> **CONSIGNES**:
1. Dans l'extrait consacré aux bandes dessinées, relevez tous les sujets historiques que l'auteur du Siècle d'Emma traite, selon la phrase qui commence par « Mêlant personnages fictifs et réels ».
2. Rédigez la suite de l'extrait consacré aux bandes dessinées en repartant de sa dernière phrase.

> **EXTRAIT DU DOCUMENT**:

»»

Saga familiale et historique, plongée dans le XXe siècle, Le siècle d’Emma nous propose de suivre l’héroïne Emma ainsi que sa famille au cœur de l’histoire helvétique. En 1918, alors que la Suisse se voit touchée par la grippe espagnole (qui fera 25 000 morts dans le pays), au sein de la Confédération, la colère gronde. Employés et syndicats s’unissent dans un mouvement de grève afin d’obtenir davantage de droits et de sécurité. A Granges, la grève fera malheureusement trois victimes lorsque les soldats vaudois, appelés pour maintenir l’ordre, tirent sur la foule des grévistes et spectateurs. Parmi les morts se trouve le fiancé d’Emma: une perte qui éveillera la conscience socialiste de la protagoniste, qui militera notamment pour le droit de vote des femmes. Retraçant les événements majeurs à travers les générations jusqu’à la votation pour une Suisse sans armée en 1989, Eric Burnand y apporte aussi un éclairage humain et familial.

Mêlant personnages fictifs et réels, comme le général Guisan et Jacqueline Wavre, l’auteur traite de la Deuxième Guerre mondiale, l’immigration italienne des années 50 au sein d’une Suisse moraliste, l’évolution du mouvement féministe qui mènera au droit de vote des femmes au niveau fédéral en 1971, le mouvement anti-nucléaire ainsi que le scandale des fiches: un aperçu socio-historique résumé qui permet d’appréhender des moments-clés qui ont secoué le XXe siècle helvétique.

Passionnant, doté de personnages auxquels on se lie d’emblée, le contenu du Siècle d’Emma est riche et bien pensé. Les illustrations réalisées à l’aquarelle par Fanny Vaucher donnent vie aux événements décrits, justifiant le choix réellement heureux de la bande dessinée, qui a le mérite de rendre l’ouvrage accessible aux lecteurs plus jeunes. Par sa valeur pédagogique, il mérite une belle place au sein des bibliothèques scolaires… mais également chez vous. Un grand coup de cœur! (NT)

7. Polly, de Fabrice Melquiot et Isabelle Pralong, La Joie de Lire, 2021
Dès 13 ans

Polly est «entre chien et loup», il-elle est «guille et farçon», «sans identité fixe». Polly est né·e intersexe.

Cette bande dessinée nous présente le portrait de cet être humain, né dans la zone de flou entre «les deux» genres conventionnels, et son expérience si particulière de la vie. Le ton y est presque factuel, nous montrant la confusion des sages-femmes et des parents à la naissance de l’enfant, et les expériences de Polly lorsqu’il-elle grandit. La figure du médecin est particulièrement frappante, bien que (malheureusement) classique dans ses propos et actions. Immédiatement, les parents de Polly font face à la rhétorique de l’enfant incomplet, raté, et qu’il faut réparer. C’est impensable d’exister dans un entre-deux, Polly sera donc un garçon, explique le docteur. Ainsi, après de nombreuses opérations, Polly est un garçon, c’est ce qu’on lui dit, c’est ce qu’il accepte… jusqu’au jour où il-elle ne l’accepte plus.

««

> **DONNÉES AFFICHÉES**:
»»

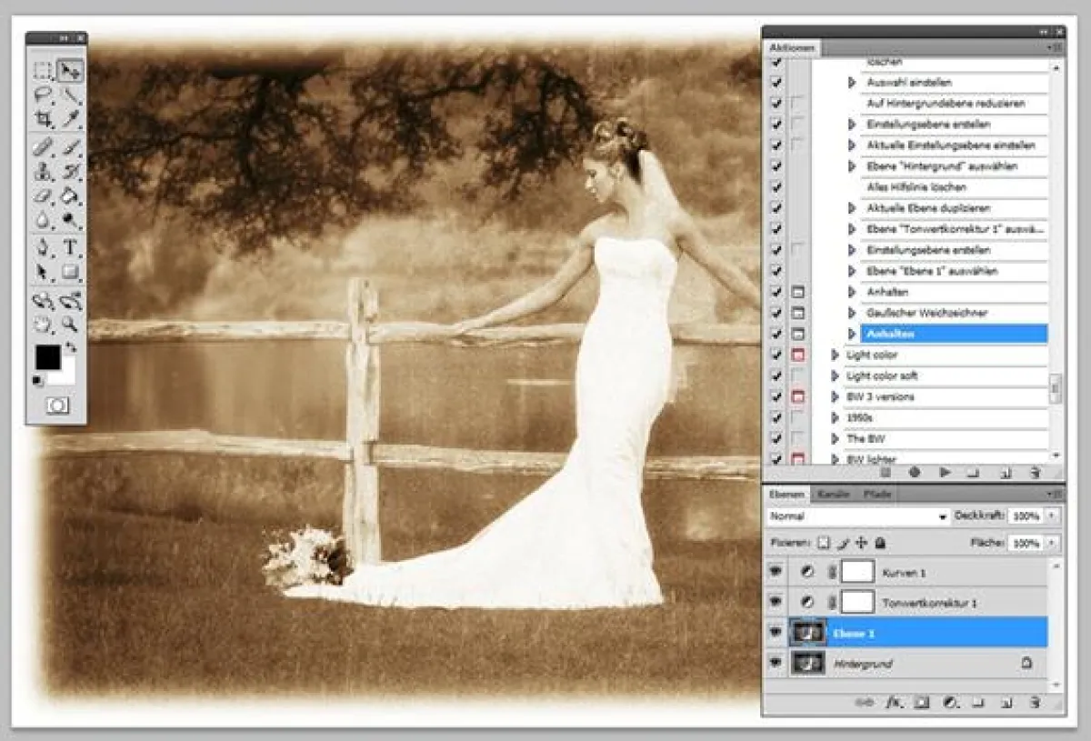Select the Lasso tool

43,95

««

> **RÉPONSES**:
1.
- la Deuxième Guerre mondiale
- l'immigration italienne des années 50 au sein d'une Suisse moraliste
- l'évolution du mouvement féministe qui mènera au droit de vote des femmes au niveau fédéral en 1971
- le mouvement anti-nucléaire
- le scandale des fiches

2.
Polly est intersexe. Il-elle est «entre chien et loup», «guille et farçon», «sans identité fixe». C’est là le récit d’un enfermement et d’une – d’un début de – libération, libération qui ne peut exister que parce que l’on se rend compte qu’on a été enfermé. Cependant, malgré la libération personnelle, l’acceptation de cette identité plurielle par les autres n’est pas facile dans notre société faite de petites cases, où chaque chose a sa place et où chacun doit être soit l’un, soit l’autre.

Les illustrations sont réalisées à l’encre dans des tons bleu-vert, avec quelques éclats de jaune et de rouge, et représentent bien la fluidité propre au sujet. L’histoire est très touchante, et des jeux sur la langue apportent un intérêt littéraire supplémentaire à cette BD déjà très riche de par son thème.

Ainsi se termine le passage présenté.